#### [EXERCISE INSTRUCTIONS]
Write out all of the entries below word for word.

#### [SOURCE RECORDS]

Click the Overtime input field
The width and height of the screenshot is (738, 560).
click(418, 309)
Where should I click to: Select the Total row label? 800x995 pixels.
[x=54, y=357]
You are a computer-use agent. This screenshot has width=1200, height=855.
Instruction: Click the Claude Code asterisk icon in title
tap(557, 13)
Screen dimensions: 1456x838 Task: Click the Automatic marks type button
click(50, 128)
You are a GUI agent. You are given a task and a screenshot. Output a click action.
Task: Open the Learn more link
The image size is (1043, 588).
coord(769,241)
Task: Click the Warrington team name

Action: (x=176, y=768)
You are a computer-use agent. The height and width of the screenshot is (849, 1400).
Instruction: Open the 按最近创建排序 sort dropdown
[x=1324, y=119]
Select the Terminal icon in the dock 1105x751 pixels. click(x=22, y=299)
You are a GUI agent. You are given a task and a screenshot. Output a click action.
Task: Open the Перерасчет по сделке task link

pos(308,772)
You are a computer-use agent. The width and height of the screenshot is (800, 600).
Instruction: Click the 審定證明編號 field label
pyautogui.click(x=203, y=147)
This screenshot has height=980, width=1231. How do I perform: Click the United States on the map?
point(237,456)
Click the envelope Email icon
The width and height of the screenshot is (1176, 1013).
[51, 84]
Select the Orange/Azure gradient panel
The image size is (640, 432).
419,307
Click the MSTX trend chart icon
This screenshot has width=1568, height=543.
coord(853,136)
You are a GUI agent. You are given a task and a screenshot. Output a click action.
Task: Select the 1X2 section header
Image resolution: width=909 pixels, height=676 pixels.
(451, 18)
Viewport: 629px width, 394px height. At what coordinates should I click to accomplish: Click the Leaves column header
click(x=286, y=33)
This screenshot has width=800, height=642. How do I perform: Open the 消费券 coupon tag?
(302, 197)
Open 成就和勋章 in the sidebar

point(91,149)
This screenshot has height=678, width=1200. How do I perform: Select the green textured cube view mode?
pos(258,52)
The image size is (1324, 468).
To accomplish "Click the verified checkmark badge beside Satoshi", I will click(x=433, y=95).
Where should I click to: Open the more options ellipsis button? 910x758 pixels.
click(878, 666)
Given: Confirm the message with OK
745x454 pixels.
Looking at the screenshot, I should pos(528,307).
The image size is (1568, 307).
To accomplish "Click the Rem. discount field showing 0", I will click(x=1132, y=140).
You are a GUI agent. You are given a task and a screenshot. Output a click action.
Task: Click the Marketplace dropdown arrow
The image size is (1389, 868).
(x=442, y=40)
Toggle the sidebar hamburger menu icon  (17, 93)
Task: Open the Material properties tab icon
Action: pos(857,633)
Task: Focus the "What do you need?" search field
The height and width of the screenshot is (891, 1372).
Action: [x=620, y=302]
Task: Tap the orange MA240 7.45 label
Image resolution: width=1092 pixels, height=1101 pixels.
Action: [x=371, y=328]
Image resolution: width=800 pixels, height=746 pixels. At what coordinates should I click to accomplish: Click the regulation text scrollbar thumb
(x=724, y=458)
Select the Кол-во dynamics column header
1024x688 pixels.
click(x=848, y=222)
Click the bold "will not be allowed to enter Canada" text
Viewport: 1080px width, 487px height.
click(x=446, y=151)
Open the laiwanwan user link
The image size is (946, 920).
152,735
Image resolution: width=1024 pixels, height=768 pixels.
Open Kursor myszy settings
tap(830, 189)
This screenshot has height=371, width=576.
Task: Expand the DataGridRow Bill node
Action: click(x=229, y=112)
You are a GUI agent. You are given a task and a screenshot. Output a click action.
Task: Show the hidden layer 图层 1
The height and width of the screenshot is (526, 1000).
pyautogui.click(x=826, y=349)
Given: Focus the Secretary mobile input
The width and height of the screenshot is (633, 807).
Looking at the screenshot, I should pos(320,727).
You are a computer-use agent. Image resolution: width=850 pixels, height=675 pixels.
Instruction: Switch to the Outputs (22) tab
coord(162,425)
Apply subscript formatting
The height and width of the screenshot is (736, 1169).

#### [REPLY]
Click the Overtime input field
The width and height of the screenshot is (738, 560).
click(418, 309)
Where should I click to: Select the Total row label? 800x995 pixels.
[x=54, y=357]
You are a computer-use agent. This screenshot has width=1200, height=855.
Instruction: Click the Claude Code asterisk icon in title
tap(557, 13)
Screen dimensions: 1456x838 Task: Click the Automatic marks type button
click(50, 128)
You are a GUI agent. You are given a task and a screenshot. Output a click action.
Task: Open the Learn more link
The image size is (1043, 588).
coord(769,241)
Task: Click the Warrington team name

Action: (x=176, y=768)
You are a computer-use agent. The height and width of the screenshot is (849, 1400).
Instruction: Open the 按最近创建排序 sort dropdown
[x=1324, y=119]
Select the Terminal icon in the dock 1105x751 pixels. click(x=22, y=299)
You are a GUI agent. You are given a task and a screenshot. Output a click action.
Task: Open the Перерасчет по сделке task link

pos(308,772)
You are a computer-use agent. The width and height of the screenshot is (800, 600).
Instruction: Click the 審定證明編號 field label
pyautogui.click(x=203, y=147)
This screenshot has height=980, width=1231. How do I perform: Click the United States on the map?
point(237,456)
Click the envelope Email icon
The width and height of the screenshot is (1176, 1013).
[51, 84]
Select the Orange/Azure gradient panel
The image size is (640, 432).
419,307
Click the MSTX trend chart icon
This screenshot has width=1568, height=543.
coord(853,136)
You are a GUI agent. You are given a task and a screenshot. Output a click action.
Task: Select the 1X2 section header
Image resolution: width=909 pixels, height=676 pixels.
(451, 18)
Viewport: 629px width, 394px height. At what coordinates should I click to accomplish: Click the Leaves column header
click(x=286, y=33)
This screenshot has width=800, height=642. How do I perform: Open the 消费券 coupon tag?
(302, 197)
Open 成就和勋章 in the sidebar

point(91,149)
This screenshot has height=678, width=1200. How do I perform: Select the green textured cube view mode?
pos(258,52)
The image size is (1324, 468).
To accomplish "Click the verified checkmark badge beside Satoshi", I will click(x=433, y=95).
Where should I click to: Open the more options ellipsis button? 910x758 pixels.
click(878, 666)
Given: Confirm the message with OK
745x454 pixels.
Looking at the screenshot, I should pos(528,307).
The image size is (1568, 307).
To accomplish "Click the Rem. discount field showing 0", I will click(x=1132, y=140).
You are a GUI agent. You are given a task and a screenshot. Output a click action.
Task: Click the Marketplace dropdown arrow
The image size is (1389, 868).
(x=442, y=40)
Toggle the sidebar hamburger menu icon  (17, 93)
Task: Open the Material properties tab icon
Action: pos(857,633)
Task: Focus the "What do you need?" search field
The height and width of the screenshot is (891, 1372).
Action: [x=620, y=302]
Task: Tap the orange MA240 7.45 label
Image resolution: width=1092 pixels, height=1101 pixels.
Action: [x=371, y=328]
Image resolution: width=800 pixels, height=746 pixels. At what coordinates should I click to accomplish: Click the regulation text scrollbar thumb
(x=724, y=458)
Select the Кол-во dynamics column header
1024x688 pixels.
click(x=848, y=222)
Click the bold "will not be allowed to enter Canada" text
Viewport: 1080px width, 487px height.
click(x=446, y=151)
Open the laiwanwan user link
The image size is (946, 920).
152,735
Image resolution: width=1024 pixels, height=768 pixels.
Open Kursor myszy settings
tap(830, 189)
This screenshot has height=371, width=576.
Task: Expand the DataGridRow Bill node
Action: click(x=229, y=112)
You are a GUI agent. You are given a task and a screenshot. Output a click action.
Task: Show the hidden layer 图层 1
The height and width of the screenshot is (526, 1000).
pyautogui.click(x=826, y=349)
Given: Focus the Secretary mobile input
The width and height of the screenshot is (633, 807).
Looking at the screenshot, I should pos(320,727).
You are a computer-use agent. Image resolution: width=850 pixels, height=675 pixels.
Instruction: Switch to the Outputs (22) tab
coord(162,425)
Apply subscript formatting
The height and width of the screenshot is (736, 1169).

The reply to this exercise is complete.